Prince Aleksander Ludwik Radziwiłł (Aleksandras Liudvikas Radvila; 4 August 1594 - 30 March 1654) was a Polish–Lithuanian nobleman.

He was the Ordynat of Nieśwież, Stolnik (Master of the Pantry) of Lithuania since 1626, Krajczy (Carver) of Lithuania since 1630, governor of Brześć Litewski Voivodeship since 1631 to 1635, Court Marshal of Lithuania since 1635, Grand Marshal of Lithuania in 1637-1654 and voivode of Połock Voivodship during 1654. He also held the title Starost.

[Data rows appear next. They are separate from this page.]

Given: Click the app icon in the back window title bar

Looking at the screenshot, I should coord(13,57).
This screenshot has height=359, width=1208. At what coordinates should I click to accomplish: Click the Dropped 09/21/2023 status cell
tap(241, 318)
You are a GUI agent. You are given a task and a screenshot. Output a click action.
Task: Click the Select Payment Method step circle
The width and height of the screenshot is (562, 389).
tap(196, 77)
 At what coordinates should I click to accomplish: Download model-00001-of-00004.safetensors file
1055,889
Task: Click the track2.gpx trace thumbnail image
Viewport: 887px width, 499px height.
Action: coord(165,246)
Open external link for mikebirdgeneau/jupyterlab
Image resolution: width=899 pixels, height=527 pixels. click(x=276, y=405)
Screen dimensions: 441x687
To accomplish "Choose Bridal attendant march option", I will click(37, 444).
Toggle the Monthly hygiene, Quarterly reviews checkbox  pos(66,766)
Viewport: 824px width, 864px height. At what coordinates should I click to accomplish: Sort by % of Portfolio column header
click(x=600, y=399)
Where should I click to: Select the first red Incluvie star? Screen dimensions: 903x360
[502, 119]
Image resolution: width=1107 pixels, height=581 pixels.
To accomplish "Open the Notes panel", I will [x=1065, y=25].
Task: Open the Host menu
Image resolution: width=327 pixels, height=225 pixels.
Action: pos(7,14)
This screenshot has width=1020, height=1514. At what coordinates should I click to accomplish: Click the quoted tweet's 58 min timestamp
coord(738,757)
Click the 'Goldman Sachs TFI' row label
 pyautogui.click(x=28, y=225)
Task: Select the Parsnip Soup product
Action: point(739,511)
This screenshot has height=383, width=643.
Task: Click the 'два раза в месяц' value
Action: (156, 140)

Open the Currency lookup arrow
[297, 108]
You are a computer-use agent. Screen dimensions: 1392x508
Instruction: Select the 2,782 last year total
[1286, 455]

He married Tekla Anna Wołłowicz in 1626, Katarzyna Eugenia Tyszkiewicz in 1639 and Lucrezia Maria Strozzi in October, 1642 in Warsaw. His marriage to Katarzyna Eugenia Tyszkiewicz, widow of Konstanty Wiśniowiecki's son, led to the conflict between Aleksander Ludwik Radziwłł and Jeremi Wiśniowiecki over the inheritance of Konstanty. Eventually, Katarzyna defected to Jeremi's side and divorced Aleksander, who was forced to give up his claims.

He withdrew from politics during the reign of Sigismund III Vasa but supported his son, Władysław IV Vasa, in the election of 1632. However, towards the end of his life he distanced himself from Władysław, by opposing his plans of war with Ottomans.